During a visit to Cambridgeshire on Thursday, the Duke and Duchess of Cambridge were present for the unveiling of their official portrait, which was painted by British artist Jamie Coreth and commissioned last year by the Cambridgeshire Royal Portrait Fund, held by the Cambridge Community Foundation, and given as a gift by Cambridgeshire.
The duke and duchess appear in the portrait side-by-side, looking off-center. Middleton is seen wearing an emerald-hued, knee-length The Vampire’s Wife dress, which she wore during a press tour of Ireland in March 2020. She is also depicted wearing matching green Manolo Blahnik heels and a pearl brooch created by British jewelry Garrard. The brooch is named the Duchess of Cambridge’s Brooch, which was made for Princess Augusta, who served as the Duchess of Cambridge from 1797 to 1889. Prince William is painted wearing a black suit with a blue tie.
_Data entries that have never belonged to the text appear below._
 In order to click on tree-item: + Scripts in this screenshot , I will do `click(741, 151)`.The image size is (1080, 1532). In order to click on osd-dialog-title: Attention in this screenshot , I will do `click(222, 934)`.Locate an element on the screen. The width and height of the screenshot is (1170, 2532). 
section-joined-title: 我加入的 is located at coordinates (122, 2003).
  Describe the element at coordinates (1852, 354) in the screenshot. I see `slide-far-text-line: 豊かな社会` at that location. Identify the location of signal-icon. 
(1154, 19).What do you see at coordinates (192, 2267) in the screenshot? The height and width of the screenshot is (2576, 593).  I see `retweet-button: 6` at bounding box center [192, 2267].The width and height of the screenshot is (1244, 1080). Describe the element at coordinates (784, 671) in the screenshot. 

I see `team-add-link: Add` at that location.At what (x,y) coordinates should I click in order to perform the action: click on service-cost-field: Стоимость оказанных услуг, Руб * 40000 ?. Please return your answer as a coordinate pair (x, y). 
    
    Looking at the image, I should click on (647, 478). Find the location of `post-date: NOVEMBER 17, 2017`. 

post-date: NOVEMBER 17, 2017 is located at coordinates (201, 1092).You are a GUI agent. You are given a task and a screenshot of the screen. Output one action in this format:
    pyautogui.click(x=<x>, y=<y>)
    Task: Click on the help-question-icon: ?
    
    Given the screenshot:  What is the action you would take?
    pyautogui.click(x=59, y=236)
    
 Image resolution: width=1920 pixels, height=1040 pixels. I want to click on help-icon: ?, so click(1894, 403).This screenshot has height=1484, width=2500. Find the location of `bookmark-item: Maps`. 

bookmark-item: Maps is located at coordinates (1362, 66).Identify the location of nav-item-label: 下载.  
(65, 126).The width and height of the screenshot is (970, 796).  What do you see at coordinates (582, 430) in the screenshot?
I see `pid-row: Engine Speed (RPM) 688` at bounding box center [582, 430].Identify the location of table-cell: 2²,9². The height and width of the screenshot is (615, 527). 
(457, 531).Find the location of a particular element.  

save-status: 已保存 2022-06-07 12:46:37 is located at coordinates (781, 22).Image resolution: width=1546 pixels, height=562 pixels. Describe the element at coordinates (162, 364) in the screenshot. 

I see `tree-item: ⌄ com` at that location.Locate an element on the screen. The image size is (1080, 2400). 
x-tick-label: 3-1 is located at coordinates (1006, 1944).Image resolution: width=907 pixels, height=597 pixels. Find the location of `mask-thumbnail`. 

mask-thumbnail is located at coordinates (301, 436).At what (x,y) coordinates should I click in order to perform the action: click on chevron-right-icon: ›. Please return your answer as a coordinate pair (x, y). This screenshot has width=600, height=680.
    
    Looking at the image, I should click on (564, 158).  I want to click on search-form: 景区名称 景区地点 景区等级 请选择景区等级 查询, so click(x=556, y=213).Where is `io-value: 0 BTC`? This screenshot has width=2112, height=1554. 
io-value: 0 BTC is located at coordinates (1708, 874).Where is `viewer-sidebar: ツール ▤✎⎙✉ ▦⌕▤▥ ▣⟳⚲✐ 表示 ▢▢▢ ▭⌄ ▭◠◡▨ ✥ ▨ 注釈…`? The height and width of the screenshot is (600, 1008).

Coreth released a statement on painting the official portrait, stating: “It has been the most extraordinary privilege of my life to be chosen to paint this picture. I wanted to show Their Royal Highnesses in a manner where they appeared both relaxed and approachable, as well as elegant and dignified. As it is the first portrait to depict them together, and specifically during their time as The Duke and Duchess of Cambridge, I wanted the image to evoke a feeling of balance between their public and private lives. The piece was commissioned as a gift for the people of Cambridgeshire, and I hope they will enjoy it as much as I have enjoyed creating it.”
The portrait’s unveiling comes just two days after Prince William turned 40. The prince celebrated his birthday with his own portrait. Prince William appeared on the cover of “The Big Issue,” a street newspaper that offers homeless people an opportunity to work and earn an income.
The Duke and Duchess of Cambridge’s portrait will be on display for three years at the University of Cambridge’s Fitzwilliam Museum. It will then be displayed in other areas in Cambridgeshire. The portrait will also be loaned to the National Portrait Gallery next year to celebrate the gallery’s reopening.